[Records shown start]
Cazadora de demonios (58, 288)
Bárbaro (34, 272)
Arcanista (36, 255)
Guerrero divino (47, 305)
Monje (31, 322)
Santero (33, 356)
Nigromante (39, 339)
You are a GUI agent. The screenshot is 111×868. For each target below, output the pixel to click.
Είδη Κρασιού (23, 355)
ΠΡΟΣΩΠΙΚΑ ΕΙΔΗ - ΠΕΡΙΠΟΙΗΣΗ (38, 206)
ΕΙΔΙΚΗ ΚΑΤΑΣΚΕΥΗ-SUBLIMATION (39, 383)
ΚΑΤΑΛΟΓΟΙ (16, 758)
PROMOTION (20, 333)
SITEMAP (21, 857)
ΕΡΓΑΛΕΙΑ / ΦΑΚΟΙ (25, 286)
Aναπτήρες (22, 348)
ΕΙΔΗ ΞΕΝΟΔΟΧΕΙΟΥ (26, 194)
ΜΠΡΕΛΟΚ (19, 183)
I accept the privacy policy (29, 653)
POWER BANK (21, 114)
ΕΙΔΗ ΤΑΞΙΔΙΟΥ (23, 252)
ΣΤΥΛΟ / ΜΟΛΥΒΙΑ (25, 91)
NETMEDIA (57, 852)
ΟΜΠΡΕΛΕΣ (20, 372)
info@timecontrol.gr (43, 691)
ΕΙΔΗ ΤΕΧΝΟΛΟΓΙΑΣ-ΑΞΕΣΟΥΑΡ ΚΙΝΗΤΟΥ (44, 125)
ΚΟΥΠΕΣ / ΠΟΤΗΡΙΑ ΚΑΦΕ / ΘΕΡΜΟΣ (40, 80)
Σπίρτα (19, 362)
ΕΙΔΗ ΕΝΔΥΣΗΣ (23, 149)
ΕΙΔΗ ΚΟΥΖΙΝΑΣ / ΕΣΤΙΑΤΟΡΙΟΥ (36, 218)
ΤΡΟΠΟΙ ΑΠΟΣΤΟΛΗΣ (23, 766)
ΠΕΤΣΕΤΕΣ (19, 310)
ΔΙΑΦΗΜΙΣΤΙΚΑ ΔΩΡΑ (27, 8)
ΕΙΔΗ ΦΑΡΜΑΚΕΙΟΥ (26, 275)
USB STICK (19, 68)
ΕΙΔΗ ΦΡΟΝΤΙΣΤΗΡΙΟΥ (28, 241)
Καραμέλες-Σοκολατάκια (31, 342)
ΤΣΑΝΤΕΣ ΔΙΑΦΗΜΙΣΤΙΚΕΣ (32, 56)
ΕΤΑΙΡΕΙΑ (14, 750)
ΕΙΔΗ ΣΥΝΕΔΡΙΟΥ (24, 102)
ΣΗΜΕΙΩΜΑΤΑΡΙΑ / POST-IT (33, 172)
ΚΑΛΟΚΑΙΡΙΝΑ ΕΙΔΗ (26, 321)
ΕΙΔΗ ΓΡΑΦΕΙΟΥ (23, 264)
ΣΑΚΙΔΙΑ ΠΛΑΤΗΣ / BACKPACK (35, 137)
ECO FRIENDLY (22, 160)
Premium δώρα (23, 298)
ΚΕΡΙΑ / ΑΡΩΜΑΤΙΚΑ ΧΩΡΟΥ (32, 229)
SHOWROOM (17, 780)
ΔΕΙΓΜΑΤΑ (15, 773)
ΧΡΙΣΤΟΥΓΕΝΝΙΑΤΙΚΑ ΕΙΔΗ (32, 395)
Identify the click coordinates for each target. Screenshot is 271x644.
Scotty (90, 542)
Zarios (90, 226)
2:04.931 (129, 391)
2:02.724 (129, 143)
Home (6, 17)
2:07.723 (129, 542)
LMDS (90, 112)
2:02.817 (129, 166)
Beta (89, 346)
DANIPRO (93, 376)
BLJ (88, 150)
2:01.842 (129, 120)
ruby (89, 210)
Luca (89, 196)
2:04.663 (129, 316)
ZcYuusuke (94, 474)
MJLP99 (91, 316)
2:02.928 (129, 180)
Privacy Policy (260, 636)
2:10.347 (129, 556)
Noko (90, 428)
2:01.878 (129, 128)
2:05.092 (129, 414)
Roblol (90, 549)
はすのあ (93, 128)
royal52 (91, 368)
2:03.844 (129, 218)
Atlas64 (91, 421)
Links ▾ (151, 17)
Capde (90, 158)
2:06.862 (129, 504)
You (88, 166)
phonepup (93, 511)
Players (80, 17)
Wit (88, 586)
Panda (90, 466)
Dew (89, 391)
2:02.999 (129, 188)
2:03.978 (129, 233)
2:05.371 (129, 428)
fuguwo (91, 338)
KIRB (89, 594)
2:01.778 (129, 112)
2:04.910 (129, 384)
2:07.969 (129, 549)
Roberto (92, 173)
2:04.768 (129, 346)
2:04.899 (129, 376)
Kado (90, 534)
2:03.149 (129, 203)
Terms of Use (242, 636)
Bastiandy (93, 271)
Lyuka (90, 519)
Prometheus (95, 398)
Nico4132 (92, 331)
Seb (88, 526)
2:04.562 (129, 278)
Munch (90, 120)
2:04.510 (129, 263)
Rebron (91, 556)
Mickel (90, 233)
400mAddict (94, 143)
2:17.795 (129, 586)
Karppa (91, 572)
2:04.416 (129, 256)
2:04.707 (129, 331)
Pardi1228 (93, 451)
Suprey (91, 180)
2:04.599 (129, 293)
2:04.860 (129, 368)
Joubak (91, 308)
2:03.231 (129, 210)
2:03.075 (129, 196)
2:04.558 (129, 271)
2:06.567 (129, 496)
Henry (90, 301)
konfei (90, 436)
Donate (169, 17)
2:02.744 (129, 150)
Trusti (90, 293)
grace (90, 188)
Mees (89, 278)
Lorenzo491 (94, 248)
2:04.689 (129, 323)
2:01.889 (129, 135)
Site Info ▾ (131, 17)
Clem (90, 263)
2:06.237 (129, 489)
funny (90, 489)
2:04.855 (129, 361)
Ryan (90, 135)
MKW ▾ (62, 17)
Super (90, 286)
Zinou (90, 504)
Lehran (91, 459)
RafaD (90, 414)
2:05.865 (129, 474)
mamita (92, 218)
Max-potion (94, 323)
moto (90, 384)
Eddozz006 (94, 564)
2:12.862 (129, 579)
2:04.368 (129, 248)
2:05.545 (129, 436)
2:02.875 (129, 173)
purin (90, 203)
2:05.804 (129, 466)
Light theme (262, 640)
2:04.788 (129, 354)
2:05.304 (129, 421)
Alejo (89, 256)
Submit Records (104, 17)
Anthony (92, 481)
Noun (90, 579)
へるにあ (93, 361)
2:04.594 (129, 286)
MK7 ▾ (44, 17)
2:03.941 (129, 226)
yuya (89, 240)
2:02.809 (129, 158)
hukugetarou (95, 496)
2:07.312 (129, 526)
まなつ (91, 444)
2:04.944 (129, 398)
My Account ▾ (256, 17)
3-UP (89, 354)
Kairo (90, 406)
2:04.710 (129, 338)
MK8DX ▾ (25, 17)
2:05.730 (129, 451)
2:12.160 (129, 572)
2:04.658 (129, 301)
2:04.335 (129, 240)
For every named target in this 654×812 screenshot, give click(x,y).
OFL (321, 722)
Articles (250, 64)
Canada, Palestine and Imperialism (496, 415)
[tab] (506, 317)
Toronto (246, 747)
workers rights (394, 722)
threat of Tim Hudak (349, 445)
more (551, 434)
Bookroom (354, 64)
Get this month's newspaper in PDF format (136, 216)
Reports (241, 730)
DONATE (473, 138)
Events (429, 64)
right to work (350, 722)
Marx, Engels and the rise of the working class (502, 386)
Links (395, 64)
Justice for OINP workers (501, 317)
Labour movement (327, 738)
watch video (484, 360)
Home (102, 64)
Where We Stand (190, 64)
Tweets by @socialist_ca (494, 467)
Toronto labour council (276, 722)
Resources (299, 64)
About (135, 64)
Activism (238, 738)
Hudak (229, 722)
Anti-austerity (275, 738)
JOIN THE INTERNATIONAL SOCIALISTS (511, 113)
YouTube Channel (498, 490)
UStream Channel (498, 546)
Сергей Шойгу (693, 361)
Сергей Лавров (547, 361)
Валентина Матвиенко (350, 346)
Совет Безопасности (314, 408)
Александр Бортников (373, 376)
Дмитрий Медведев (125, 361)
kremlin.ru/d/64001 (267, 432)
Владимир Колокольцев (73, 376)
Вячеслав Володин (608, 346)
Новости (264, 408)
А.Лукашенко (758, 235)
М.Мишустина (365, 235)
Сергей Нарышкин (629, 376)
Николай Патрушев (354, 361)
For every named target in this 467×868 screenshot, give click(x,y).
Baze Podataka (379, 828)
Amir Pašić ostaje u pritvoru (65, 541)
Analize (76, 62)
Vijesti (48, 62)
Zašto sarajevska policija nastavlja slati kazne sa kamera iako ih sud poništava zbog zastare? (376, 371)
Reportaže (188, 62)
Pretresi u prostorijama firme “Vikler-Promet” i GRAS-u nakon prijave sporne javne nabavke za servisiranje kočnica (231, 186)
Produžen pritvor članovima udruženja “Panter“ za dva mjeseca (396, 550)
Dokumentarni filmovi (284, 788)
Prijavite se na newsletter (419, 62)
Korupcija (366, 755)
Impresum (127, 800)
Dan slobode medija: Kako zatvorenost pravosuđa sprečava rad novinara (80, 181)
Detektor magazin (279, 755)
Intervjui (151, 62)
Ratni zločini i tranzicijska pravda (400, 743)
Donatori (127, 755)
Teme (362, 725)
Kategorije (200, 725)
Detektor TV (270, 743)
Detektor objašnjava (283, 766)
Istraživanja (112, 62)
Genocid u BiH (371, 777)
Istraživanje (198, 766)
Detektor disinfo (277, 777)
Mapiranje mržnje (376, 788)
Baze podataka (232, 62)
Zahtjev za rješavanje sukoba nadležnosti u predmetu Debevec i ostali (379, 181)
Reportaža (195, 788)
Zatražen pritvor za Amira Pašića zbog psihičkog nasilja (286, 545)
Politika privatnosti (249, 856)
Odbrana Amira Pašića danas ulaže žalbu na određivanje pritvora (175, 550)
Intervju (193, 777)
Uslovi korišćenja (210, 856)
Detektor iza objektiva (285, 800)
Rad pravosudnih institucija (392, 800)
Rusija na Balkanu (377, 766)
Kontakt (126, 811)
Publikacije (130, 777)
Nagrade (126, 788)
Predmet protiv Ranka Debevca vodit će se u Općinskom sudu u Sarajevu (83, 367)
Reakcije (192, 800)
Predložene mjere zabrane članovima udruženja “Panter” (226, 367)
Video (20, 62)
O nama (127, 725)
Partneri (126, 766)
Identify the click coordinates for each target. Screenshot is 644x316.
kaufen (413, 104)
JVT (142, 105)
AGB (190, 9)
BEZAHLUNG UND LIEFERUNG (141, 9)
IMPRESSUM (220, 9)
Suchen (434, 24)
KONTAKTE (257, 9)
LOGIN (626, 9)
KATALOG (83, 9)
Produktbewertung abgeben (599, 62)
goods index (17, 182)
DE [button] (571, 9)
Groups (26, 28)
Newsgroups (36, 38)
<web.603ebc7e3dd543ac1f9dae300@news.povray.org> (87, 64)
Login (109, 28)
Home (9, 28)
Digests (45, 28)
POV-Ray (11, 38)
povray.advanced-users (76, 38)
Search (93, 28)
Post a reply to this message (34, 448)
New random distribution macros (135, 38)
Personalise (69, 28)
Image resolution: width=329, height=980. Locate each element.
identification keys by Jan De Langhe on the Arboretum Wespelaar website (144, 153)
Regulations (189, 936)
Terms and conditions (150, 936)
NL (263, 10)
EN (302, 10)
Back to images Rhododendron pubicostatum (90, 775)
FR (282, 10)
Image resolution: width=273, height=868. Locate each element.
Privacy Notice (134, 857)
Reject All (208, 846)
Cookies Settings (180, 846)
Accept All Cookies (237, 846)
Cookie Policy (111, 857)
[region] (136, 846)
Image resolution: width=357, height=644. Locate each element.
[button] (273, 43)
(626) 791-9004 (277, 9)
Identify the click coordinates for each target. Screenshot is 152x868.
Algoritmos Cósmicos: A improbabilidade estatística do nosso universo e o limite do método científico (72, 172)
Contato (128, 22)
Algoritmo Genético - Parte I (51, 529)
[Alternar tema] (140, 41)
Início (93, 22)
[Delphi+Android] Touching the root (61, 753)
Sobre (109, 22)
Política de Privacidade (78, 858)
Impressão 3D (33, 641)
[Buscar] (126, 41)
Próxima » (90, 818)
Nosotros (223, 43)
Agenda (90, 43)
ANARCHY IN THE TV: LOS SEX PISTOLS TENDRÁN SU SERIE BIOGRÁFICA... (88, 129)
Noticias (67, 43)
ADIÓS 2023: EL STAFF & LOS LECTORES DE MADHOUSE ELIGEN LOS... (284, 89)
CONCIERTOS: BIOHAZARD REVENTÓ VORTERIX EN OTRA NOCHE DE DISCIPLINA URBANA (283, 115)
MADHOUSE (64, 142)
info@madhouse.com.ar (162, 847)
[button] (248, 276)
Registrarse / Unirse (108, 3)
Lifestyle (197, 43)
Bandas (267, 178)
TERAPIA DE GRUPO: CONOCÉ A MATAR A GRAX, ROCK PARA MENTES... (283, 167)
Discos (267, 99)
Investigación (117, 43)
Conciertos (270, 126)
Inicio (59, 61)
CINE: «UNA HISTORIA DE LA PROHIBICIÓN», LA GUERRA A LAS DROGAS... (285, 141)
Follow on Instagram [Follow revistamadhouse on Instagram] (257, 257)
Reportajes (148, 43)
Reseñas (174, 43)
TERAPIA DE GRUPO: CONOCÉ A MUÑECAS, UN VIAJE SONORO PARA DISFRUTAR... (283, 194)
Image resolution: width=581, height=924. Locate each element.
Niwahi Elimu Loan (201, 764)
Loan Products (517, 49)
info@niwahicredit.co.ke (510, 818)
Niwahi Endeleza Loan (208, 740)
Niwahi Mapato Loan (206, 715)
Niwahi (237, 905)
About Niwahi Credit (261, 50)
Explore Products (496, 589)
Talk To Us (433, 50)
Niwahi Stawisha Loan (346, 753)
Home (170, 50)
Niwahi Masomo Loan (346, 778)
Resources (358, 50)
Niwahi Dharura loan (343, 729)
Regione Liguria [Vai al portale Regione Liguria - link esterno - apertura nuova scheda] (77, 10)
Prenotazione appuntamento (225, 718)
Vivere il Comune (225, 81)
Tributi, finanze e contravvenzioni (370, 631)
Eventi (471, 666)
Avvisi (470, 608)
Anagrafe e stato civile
[Records shown end]
Task directions: Tally how many lines of the items above contain the string "udruženja". Give only the number.

Solution: 2